Using this method produces awesome pumps and deeper muscle growth
stimulation than any other type of training. The reason for this is
that with full reps there is always a sticking point in the movement
where the exercise is hardest and also points where the exercise is
almost too easy. For example, a full barbell squat if done without
any momentum, would be very hard in the bottom position and would
get easier in the middle position and be very easy in the top
just before lockout. So your muscles would be limited by and
would only be truly fatigued in the hardest point of the exercise.
The way to do Zone Training is to perform the bottom half to
fatigue (not failure), and then perform the top half. You will find
the top half is now as challenging as the bottom half, and the top
half also becomes as productive in developing strength and
recruiting muscle fibers as the bottom half.

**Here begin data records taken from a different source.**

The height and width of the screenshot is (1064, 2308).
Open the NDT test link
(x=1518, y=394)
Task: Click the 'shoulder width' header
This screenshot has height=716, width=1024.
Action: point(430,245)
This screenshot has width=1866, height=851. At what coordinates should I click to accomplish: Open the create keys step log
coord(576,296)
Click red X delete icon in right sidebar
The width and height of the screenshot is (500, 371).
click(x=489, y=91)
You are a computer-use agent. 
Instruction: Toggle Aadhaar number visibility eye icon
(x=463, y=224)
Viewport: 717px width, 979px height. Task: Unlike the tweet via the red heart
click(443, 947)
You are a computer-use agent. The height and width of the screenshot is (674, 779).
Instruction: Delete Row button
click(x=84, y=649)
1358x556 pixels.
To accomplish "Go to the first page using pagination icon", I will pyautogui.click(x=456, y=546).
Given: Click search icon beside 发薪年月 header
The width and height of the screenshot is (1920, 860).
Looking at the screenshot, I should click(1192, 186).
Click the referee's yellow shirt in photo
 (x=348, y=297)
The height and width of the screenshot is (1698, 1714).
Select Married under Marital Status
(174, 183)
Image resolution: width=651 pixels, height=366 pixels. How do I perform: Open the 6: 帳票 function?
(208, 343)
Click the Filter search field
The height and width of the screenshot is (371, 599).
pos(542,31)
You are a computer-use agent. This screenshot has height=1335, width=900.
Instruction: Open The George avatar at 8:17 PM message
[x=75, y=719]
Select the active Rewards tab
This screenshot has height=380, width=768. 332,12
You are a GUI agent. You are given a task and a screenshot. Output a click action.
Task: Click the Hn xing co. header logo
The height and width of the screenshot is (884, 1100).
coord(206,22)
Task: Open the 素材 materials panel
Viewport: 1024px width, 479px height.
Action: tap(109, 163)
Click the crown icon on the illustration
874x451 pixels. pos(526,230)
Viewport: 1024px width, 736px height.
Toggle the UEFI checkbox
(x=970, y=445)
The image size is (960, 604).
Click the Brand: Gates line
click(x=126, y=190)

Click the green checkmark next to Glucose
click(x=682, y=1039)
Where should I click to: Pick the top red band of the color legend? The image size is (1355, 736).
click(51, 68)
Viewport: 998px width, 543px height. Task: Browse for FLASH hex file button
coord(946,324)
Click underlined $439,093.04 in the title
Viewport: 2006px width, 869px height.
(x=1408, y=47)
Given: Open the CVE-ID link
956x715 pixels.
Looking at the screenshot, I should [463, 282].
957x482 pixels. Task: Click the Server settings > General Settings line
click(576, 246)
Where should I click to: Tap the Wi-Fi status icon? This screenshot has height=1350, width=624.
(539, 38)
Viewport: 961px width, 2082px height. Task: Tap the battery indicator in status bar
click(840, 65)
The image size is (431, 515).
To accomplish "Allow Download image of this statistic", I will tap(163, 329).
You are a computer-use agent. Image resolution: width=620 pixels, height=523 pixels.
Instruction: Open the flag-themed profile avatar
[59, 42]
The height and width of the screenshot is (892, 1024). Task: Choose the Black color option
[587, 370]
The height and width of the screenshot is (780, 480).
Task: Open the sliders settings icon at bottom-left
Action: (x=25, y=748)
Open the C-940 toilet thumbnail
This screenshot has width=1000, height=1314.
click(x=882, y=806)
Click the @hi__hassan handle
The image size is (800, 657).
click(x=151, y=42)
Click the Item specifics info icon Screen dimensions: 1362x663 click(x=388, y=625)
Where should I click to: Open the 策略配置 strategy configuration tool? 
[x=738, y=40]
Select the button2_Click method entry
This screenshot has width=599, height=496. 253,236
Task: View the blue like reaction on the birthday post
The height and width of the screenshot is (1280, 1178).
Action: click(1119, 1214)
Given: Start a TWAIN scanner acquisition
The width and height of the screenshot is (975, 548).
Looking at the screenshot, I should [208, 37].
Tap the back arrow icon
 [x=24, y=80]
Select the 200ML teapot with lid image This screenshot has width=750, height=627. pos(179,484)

Stage Repetitions break the exercise down into thirds, for the
Squat it would first be the bottom third, followed by middle third,
and then top third.
But you have to judge each exercise for what the hardest, next
hardest and easiest part of the exercise is and break it down that
way.
For example in the barbell curl, start with the middle third, then
work the top third, and lastly the bottom third.
The reason why Zone Training (Stage Repetitions or J Reps) is so
productive is that you reach muscular fatigue or near fatigue
2-3 times per set and throughout the full range of movement,
as opposed to only once per set and often at the sticking point
when doing traditional full range reps. Give it a try and see
for yourself, but remember to reduce your training loads by at
least 20% and also train in a slow and controlled manner.
Let me know your feedback and results!